◆ Work task ◆
No picture belongs in the answer, which must hold exactly the lines from the one with "You are a GUI" through the final line below.

◆ Records for processing ◆
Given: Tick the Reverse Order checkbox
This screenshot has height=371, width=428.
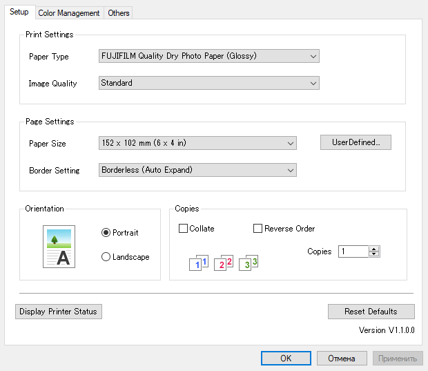Looking at the screenshot, I should click(x=259, y=229).
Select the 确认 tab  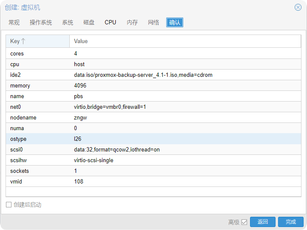[x=175, y=23]
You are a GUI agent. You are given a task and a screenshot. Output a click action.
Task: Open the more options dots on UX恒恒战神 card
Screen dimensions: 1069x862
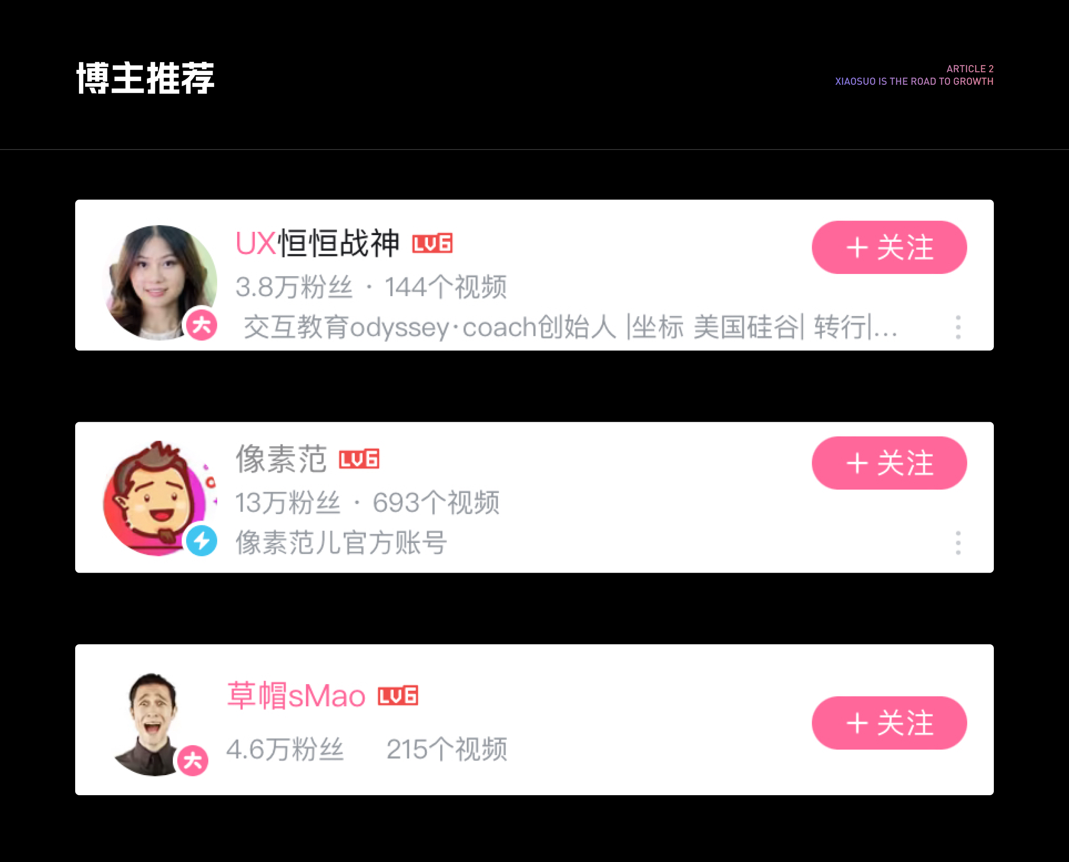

◆ Worked solution ◆
You are a GUI agent. You are given a task and a screenshot. Output a click action.
Task: Open the more options dots on UX恒恒战神 card
Screen dimensions: 1069x862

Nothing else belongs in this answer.